Start the copy at the line containing "Task: Sort by" and run it through the last line of the records. Repeat each line exactly; omit pictures.

### DATA

● ● ● ● ● ● ●

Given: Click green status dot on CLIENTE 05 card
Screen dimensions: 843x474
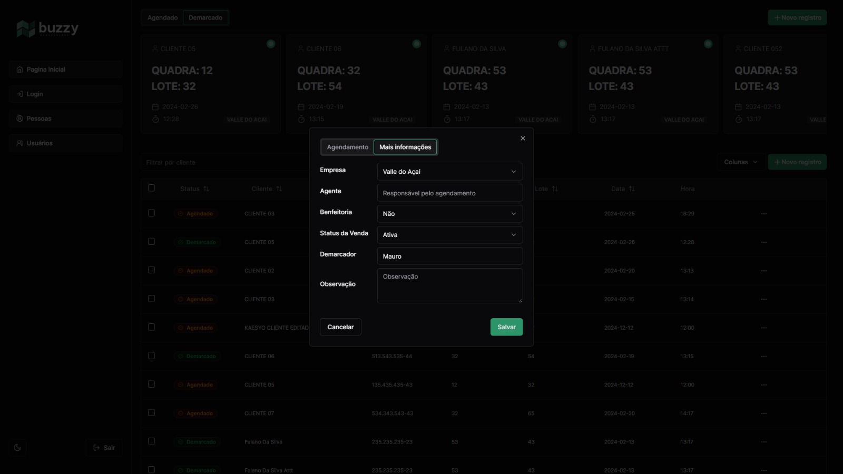Looking at the screenshot, I should [271, 44].
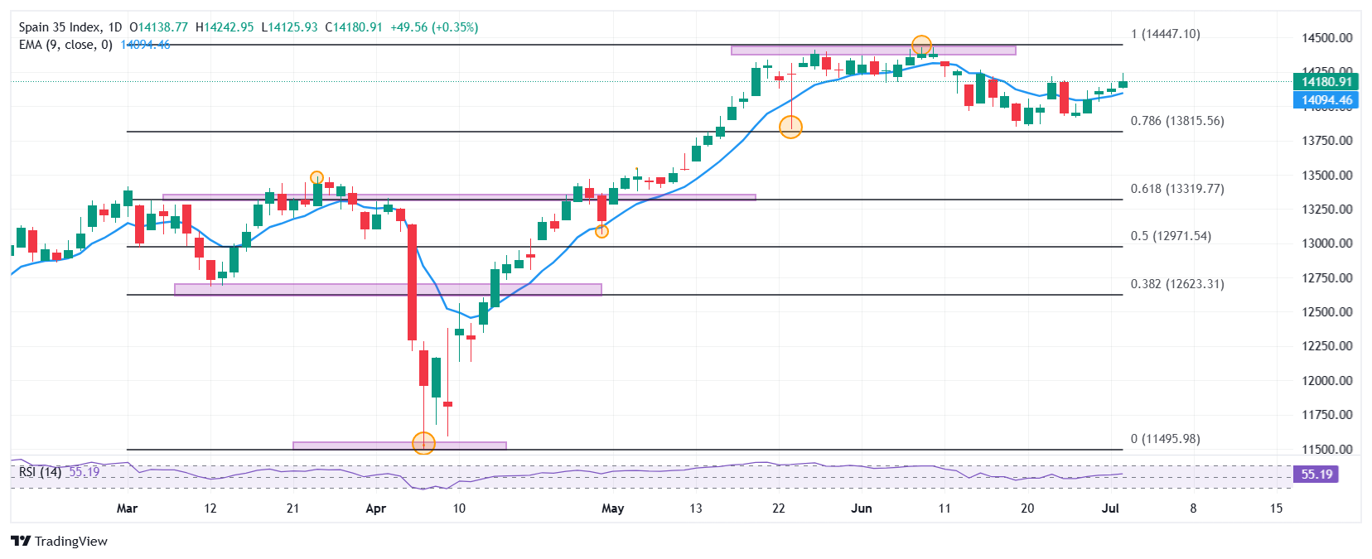The height and width of the screenshot is (559, 1372).
Task: Click the 0.382 (12623.31) Fibonacci label
Action: (1177, 284)
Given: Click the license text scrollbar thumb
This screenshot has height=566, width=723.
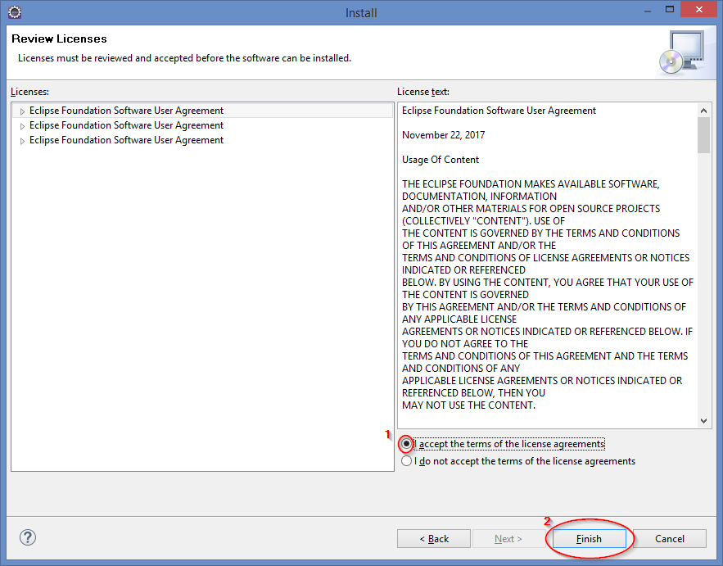Looking at the screenshot, I should coord(704,135).
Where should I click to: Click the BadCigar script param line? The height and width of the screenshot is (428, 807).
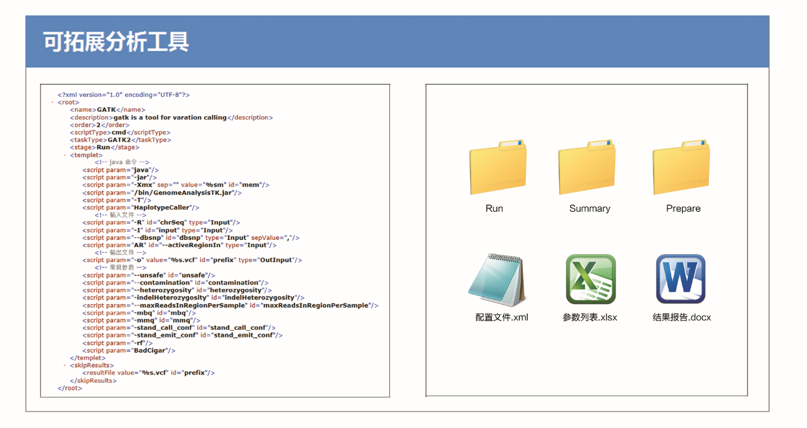click(128, 350)
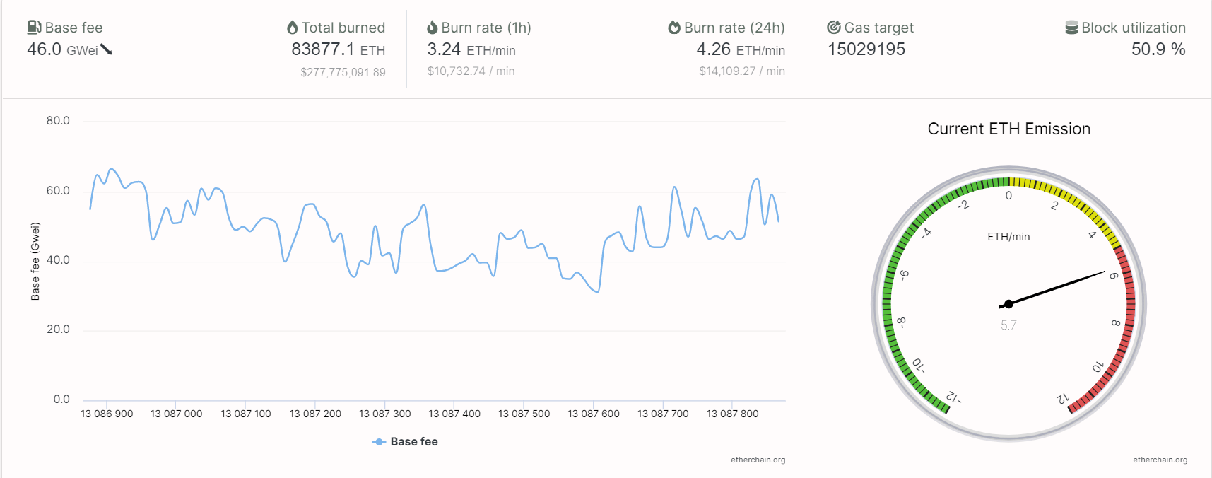
Task: Click the target icon beside Gas target
Action: (x=834, y=28)
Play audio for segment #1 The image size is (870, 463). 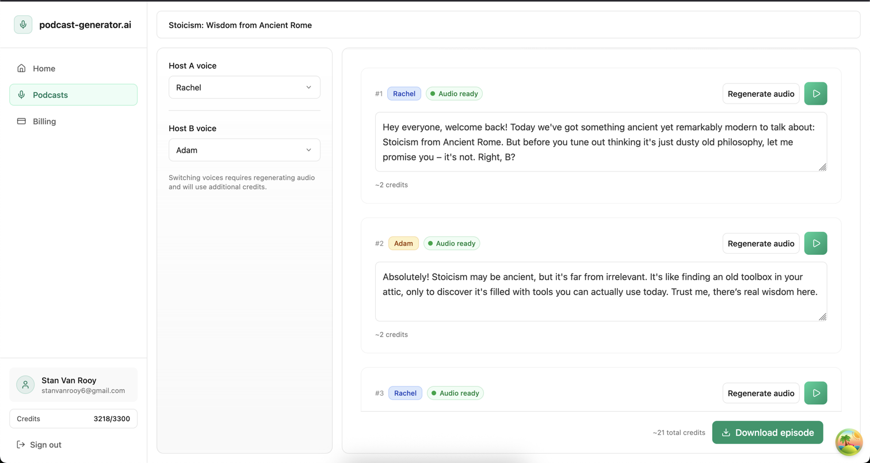click(x=815, y=94)
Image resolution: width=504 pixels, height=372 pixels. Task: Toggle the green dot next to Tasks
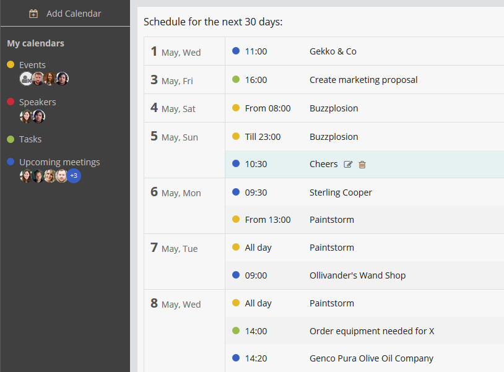tap(11, 139)
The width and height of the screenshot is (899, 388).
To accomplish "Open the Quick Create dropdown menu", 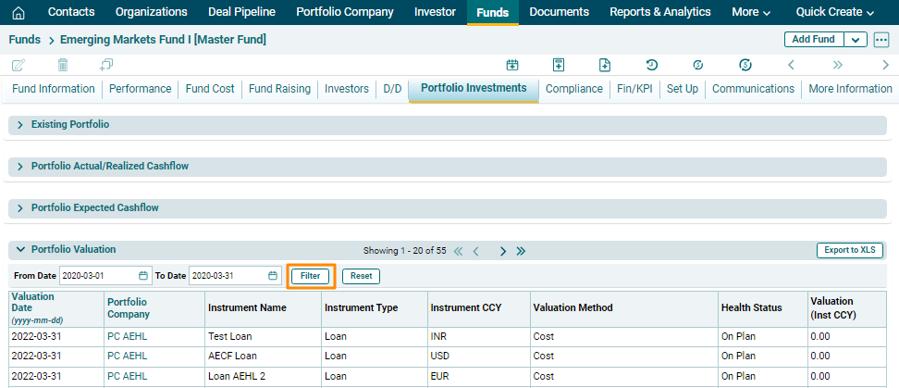I will click(x=834, y=13).
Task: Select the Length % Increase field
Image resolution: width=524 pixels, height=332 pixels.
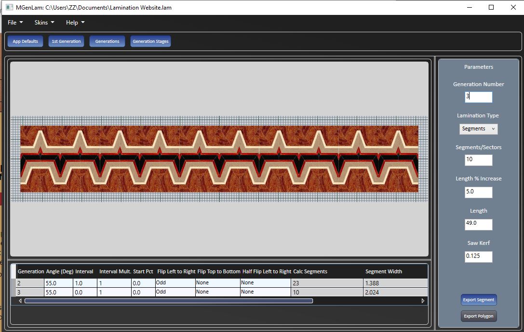Action: point(478,192)
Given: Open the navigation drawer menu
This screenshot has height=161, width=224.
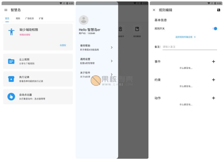Looking at the screenshot, I should point(6,10).
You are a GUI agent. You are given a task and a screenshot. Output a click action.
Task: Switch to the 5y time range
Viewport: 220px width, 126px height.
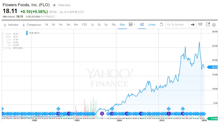(106, 25)
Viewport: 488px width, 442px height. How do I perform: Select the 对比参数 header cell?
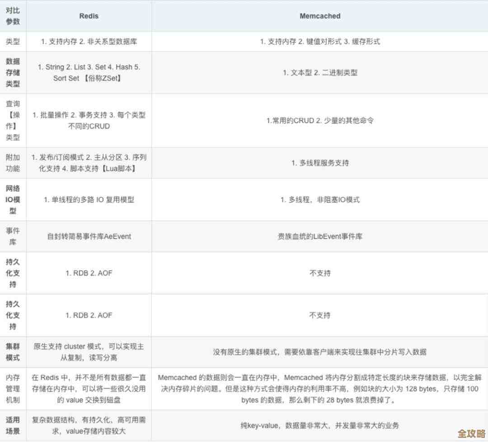pyautogui.click(x=13, y=16)
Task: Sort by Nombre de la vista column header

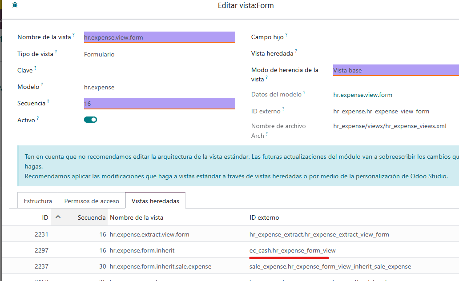Action: pyautogui.click(x=137, y=217)
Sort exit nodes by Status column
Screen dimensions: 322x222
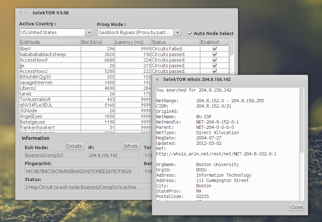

● ● ● ● ● ● ●

### RESPONSE TO THE EXERCISE
Task: Sort by Nombre de la vista column header

Action: pyautogui.click(x=137, y=217)
Sort exit nodes by Status column
Screen dimensions: 322x222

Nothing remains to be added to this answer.